With children, the world, from a healthcare perspective, is almost always black and white. One cannot blame a newborn child for soiling a diaper or for
crying when being examined. A baby is always innocent — poor parenting or an unlucky genetic lottery pick is usually to blame for sickness. One too many
children on the pediatric service fall into these categories. Some parents beat their children so badly that a portion of the intestine ruptures. One
infant had multiple broken bones, some of which were considered “old” fractures. I imagine just reading that sentence induces the kinds of horrific shivers
I felt upon seeing this child on the service. Who do we blame when multiple tubes need to drain out different colored liquids from the intestines because
of child abuse or premature birth? Anyone but the patient. The innocence of children is inviolable and, as such, one cannot help but feel an unrelenting
sympathy for them.

With adults, however, gray areas abound.
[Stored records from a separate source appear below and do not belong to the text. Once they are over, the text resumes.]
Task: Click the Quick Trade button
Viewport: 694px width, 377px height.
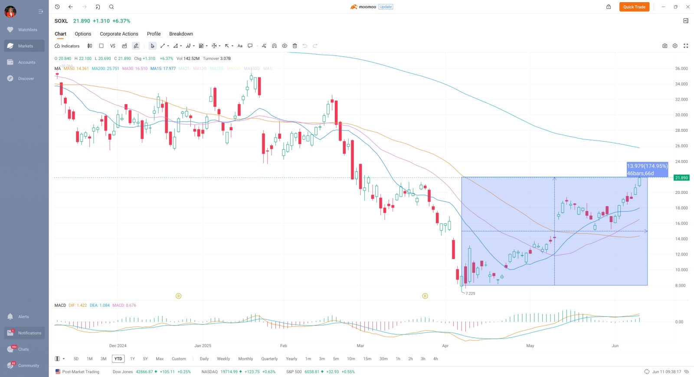Action: 634,7
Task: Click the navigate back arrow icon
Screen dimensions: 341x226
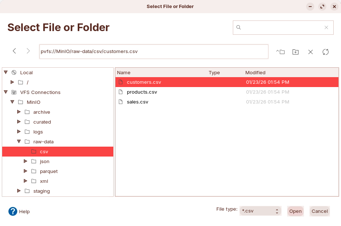Action: click(14, 51)
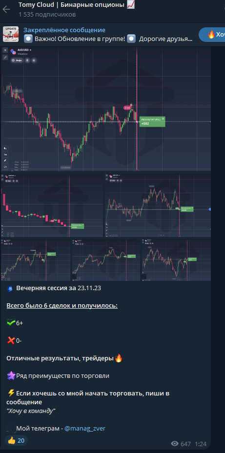Select the pencil drawing tool on the chart
Image resolution: width=225 pixels, height=453 pixels.
[x=5, y=160]
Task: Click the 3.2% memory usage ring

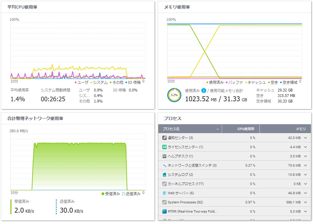Action: click(174, 95)
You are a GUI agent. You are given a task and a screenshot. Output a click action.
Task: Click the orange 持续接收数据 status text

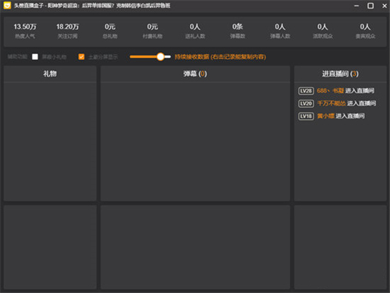(x=220, y=57)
Many older patients have chronic illnesses like diabetes, high blood pressure, obesity, high cholesterol, and
cancers. Undoubtedly genetics play a role, but we also hold adults responsible for their own well-being. Smoking, poor diet, refused medications: these are
just some of the life choices that invite those chronic illnesses.

Smoking leads to lung cancer. A poor diet leads to diabetes or heart disease. Taking medications regularly for Crohn’s Disease or Ulcerative Colitis can prevent the need for
massive abdominal surgeries in which portions of the intestine need to be resected. And if the piece of colon resected was necessary for the patient to be
able to defecate voluntarily, he or she needs an ostomy, a procedure in which part of the intestine is
connected to a bag on the outside of the abdomen, where stool collects; the patient then empties the bag manually. How easy it is to dump sympathy by the
wayside! When we know who the guilty party is, how can we behave impartially? The enervation of seeing patient after patient in a similarly preventable
situation on the adult floors eases one into cynicism despite the sympathy and empathy that brought us into medicine.

And this is where the question of physician burnout also comes up. Burnout is defined as loss of enthusiasm for work, feelings of cynicism, and a low sense of accomplishment. In one Medscape survey, physicians
of all different specialties were asked whether they experienced at least one symptom of burnout. Pediatricians experienced one of the lowest levels of
burnout. Another study, published in JAMA Internal Medicine, found general pediatricians ranked lower on burnout than every other specialty except dermatology and preventive, occupational, and environmental medicine.

Many, many factors account for physician burnout and cynicism in different specialties, including lifestyle, geographic area of practice,
private versus hospital practice, and so forth, and I will continue to write about this because it can affect patient care. But among the many factors involved, I do think that the
patient population one deals with affects the feelings a physician has toward the patient. After all, it is much harder to sympathize with those who have
made mistakes and poor decisions than with those who are only a victim of circumstance.

The job of the physician, and the art of medicine, involves trying to put aside the idea of the culpable adult or the blameless child and to treat the
person as he or she stands before the doctor. This is incredibly difficult, but I suspect this push and pull is integral to the imperfect system that we
have — a system that deals with human beings and human relationships as well as with science.